Hi @brian. Thanks for your answer. The problem of this query is, assume that we found 5 nearest neighbor for each node, and all these 5 distances are 0. By, running this query all these rows will be deleted from Sframe. But, My point is there are at least k-distinct nearest neighbor for each node that the distance is larger than 0, not exactly different nodes with the same value. I would like to find these nearest neighbor during the model creation or query. Is there this ability in K-nearest-neighbor of graph lab create? I will be appreciated if you guide me.

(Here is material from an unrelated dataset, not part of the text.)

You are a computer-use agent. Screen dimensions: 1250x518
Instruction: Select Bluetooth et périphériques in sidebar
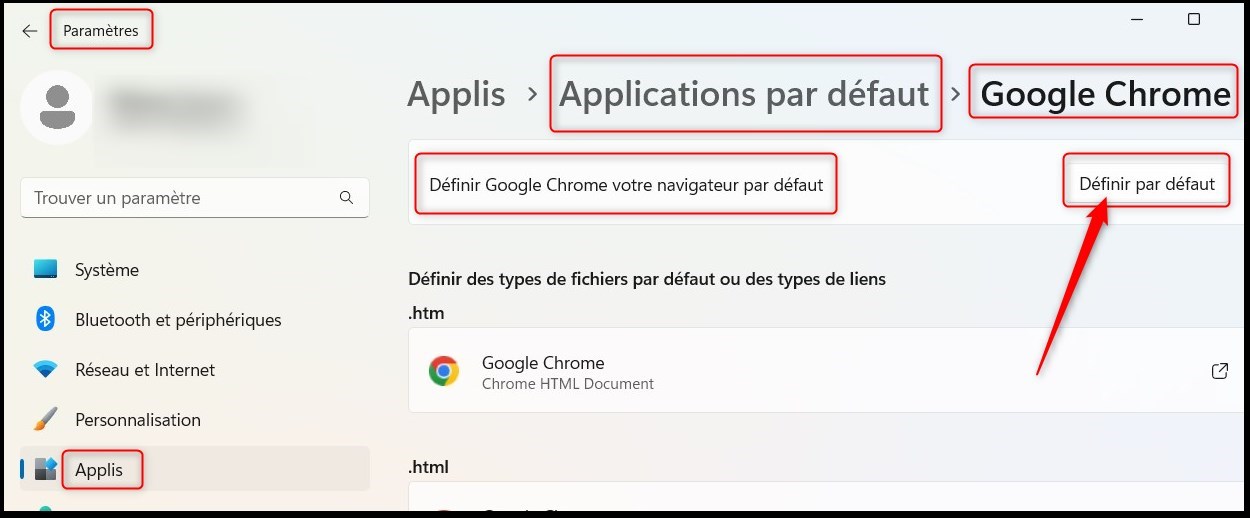[x=178, y=320]
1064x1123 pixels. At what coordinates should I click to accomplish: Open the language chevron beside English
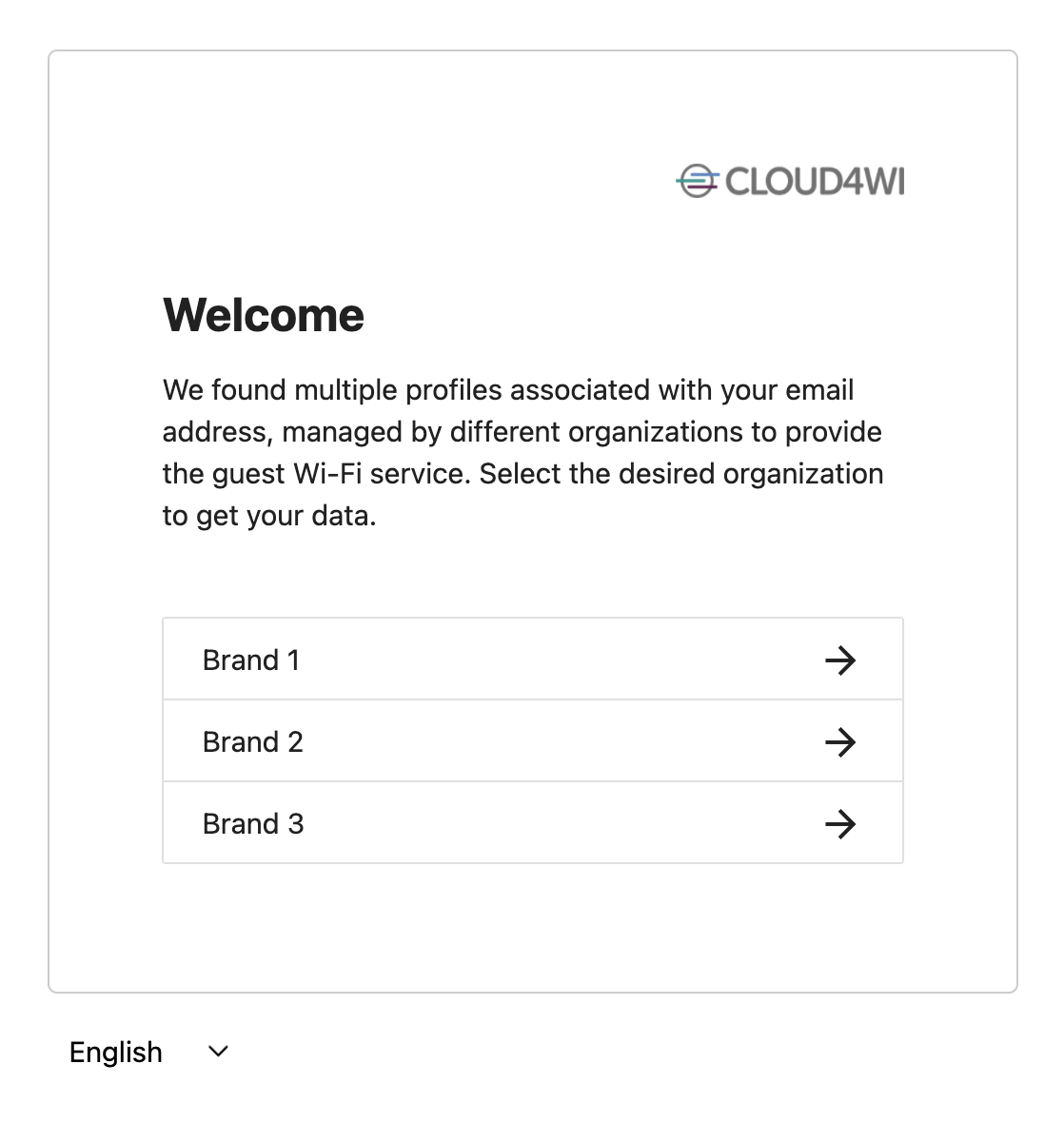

User 1768 | 5/12/2015, 9:07:26 AM

Hi @Brian, really thanks so much for your nice guidance. You know the 'radius' you suggest that I found it here: https://dato.com/products/create/docs/generated/graphlab.datamatching.nearestneighbor_deduplication.create.html , is something different. it consider something similar to circle around each node. In other word, It is the Maximum distance from each node to a potential duplicate that will be start from 0 to what we assign to it, for example 3. What exactly I want, is the Redius>0 that I don't think, there is this option. If you think, there is any way to do this, please inform me. Thanks again for all the time you put for me to answer my questions.

User 1768 | 5/13/2015, 11:11:49 AM

Hi @Brian and thanks so much for your attention and response. This solution is removing all nodes with distance=0 similar to your previous suggestion, and in both cases, we will lost a lot of nodes from the original graph: 3072441 nodes in graph, to 564162 node. Finding k-distinct-nearest neighbor need to be done during the model creation to find some distinct neighbors with distance larger than 0. Because we can assuming that, for each node in the graph, there are at least k-distinct nearest neighbor. But, after the model creation and query process that we find k-nearest neighbor already, all we do, is removing all "query" nodes with distance=0 with their neighbors. And finally this will not be k-distinct-nearest-neighbors. Thanks a lot for your guidance and kindness.